WHAT THE EXERCISE ASKS → Give back exactly the stretch of data below from the line holding "Image resolution: width=1565" through the line holding "Click the Connected", both ends included, and leave the remaining lines out.

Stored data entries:
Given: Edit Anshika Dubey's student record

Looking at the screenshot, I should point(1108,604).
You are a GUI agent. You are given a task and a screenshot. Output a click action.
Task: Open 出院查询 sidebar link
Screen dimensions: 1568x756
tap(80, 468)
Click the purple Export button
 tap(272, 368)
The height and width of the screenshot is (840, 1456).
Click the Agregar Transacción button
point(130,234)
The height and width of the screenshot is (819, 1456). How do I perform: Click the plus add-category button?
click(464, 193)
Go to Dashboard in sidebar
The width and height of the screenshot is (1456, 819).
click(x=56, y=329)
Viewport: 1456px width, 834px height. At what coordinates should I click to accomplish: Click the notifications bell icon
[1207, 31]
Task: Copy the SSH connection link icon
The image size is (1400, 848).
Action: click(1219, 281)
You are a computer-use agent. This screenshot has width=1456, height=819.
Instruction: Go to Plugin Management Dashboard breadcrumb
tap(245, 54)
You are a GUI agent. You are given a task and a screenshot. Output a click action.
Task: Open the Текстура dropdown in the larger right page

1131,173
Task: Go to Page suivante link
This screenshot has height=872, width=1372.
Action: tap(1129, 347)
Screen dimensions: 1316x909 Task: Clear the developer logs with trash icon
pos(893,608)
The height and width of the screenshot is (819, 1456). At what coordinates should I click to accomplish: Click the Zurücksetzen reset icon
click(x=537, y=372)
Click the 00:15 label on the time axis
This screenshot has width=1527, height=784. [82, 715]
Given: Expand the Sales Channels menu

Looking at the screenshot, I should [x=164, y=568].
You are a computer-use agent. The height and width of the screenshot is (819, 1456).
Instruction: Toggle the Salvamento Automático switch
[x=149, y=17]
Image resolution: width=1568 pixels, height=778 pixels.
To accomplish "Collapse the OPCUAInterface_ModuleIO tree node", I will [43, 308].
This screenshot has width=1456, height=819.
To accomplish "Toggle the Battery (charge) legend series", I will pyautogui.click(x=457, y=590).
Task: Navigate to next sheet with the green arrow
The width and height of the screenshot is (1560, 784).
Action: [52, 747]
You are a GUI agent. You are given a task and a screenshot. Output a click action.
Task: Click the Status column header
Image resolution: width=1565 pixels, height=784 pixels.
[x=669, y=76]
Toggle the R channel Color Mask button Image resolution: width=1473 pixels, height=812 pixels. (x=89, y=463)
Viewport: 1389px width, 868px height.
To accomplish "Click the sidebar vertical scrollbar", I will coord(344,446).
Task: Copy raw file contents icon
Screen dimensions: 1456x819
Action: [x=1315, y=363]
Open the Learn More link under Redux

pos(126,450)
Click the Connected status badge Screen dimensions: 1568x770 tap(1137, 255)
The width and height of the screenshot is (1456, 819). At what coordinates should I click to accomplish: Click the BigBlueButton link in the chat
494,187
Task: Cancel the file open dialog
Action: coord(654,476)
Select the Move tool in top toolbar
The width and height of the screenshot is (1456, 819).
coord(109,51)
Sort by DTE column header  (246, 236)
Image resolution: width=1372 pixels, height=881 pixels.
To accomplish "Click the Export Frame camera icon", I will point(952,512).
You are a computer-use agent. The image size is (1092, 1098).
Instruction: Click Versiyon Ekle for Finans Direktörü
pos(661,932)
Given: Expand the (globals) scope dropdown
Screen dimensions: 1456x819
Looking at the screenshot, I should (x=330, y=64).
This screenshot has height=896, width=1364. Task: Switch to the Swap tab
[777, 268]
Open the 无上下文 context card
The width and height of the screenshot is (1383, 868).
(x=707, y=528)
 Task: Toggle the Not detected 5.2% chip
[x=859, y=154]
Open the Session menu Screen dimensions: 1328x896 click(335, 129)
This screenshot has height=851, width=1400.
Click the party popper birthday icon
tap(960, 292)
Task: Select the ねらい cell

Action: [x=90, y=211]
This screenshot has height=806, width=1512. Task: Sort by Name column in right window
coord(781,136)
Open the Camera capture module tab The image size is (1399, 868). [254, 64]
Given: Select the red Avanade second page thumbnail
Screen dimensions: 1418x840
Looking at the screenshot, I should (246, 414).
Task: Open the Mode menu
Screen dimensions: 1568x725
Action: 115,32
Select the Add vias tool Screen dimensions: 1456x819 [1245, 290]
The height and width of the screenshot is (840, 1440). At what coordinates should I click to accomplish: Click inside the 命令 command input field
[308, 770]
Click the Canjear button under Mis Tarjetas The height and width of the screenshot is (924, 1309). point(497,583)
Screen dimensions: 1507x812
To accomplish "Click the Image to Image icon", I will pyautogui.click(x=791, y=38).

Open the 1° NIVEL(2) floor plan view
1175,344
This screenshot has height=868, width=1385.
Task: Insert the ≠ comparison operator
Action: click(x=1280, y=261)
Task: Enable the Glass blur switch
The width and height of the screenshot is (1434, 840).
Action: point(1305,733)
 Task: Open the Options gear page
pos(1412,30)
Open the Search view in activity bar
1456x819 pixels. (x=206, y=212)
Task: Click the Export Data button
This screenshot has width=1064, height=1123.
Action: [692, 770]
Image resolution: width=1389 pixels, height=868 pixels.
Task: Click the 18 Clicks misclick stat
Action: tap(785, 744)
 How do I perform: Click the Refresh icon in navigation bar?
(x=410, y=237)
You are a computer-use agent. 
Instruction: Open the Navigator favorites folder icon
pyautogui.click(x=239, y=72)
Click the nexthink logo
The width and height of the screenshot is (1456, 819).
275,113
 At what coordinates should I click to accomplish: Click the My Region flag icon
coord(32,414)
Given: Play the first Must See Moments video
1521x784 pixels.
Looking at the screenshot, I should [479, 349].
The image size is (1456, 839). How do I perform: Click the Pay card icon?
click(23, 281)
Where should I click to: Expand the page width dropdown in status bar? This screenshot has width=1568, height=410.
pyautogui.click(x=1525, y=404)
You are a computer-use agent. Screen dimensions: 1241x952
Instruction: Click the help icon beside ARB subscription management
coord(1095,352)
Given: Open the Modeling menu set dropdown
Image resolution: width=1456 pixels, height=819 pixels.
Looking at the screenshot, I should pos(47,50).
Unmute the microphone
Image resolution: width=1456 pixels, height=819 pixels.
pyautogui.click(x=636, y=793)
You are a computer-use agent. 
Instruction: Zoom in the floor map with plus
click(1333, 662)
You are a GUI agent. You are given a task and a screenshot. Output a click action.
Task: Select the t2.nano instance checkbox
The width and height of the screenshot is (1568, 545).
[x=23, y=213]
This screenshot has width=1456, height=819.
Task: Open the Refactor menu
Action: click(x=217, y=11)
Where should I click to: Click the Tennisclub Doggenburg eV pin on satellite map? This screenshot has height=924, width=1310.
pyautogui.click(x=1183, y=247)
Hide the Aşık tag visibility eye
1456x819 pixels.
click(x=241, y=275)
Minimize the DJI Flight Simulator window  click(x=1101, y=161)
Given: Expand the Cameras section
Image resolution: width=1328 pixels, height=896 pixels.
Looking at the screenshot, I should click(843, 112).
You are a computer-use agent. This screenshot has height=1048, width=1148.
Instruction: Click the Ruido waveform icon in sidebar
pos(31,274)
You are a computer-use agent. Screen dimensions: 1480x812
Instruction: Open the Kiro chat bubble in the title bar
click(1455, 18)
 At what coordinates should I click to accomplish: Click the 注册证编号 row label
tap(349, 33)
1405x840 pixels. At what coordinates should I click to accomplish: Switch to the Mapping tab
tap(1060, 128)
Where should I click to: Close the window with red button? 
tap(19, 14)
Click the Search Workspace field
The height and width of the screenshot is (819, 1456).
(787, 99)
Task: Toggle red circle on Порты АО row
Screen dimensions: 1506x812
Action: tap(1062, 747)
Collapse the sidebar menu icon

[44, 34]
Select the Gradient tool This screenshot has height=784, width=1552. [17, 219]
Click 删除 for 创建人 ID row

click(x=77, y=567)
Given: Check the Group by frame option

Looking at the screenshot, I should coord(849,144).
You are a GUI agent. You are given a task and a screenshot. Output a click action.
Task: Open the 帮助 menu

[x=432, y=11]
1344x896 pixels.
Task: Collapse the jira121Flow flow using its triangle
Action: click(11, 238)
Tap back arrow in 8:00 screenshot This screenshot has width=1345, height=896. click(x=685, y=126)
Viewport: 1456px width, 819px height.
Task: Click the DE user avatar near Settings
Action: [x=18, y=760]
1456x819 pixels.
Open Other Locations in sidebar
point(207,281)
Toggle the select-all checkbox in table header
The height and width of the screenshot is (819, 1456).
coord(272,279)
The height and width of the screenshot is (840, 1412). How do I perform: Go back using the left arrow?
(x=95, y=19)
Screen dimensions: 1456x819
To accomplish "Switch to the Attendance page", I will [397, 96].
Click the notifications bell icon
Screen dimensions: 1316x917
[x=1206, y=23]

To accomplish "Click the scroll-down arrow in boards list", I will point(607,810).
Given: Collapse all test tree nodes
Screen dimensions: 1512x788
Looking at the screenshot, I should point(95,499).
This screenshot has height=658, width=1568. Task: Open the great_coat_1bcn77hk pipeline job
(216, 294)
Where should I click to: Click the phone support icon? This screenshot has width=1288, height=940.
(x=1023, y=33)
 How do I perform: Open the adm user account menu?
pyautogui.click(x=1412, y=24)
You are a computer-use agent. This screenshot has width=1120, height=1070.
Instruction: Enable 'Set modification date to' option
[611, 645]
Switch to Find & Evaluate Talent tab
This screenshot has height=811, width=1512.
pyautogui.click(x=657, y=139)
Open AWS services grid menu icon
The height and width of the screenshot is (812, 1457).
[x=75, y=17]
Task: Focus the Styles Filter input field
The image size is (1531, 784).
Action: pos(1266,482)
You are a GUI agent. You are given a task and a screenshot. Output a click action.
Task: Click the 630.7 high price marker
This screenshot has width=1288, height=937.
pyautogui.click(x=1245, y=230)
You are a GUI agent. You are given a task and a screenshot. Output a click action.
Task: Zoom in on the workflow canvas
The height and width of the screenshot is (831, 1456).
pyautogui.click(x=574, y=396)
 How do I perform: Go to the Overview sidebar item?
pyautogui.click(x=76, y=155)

RESPONSE TO THE TASK →
Image resolution: width=1565 pixels, height=784 pixels.
[x=669, y=76]
Toggle the R channel Color Mask button Image resolution: width=1473 pixels, height=812 pixels. (x=89, y=463)
Viewport: 1389px width, 868px height.
To accomplish "Click the sidebar vertical scrollbar", I will coord(344,446).
Task: Copy raw file contents icon
Screen dimensions: 1456x819
Action: [x=1315, y=363]
Open the Learn More link under Redux

pos(126,450)
Click the Connected status badge Screen dimensions: 1568x770 tap(1137, 255)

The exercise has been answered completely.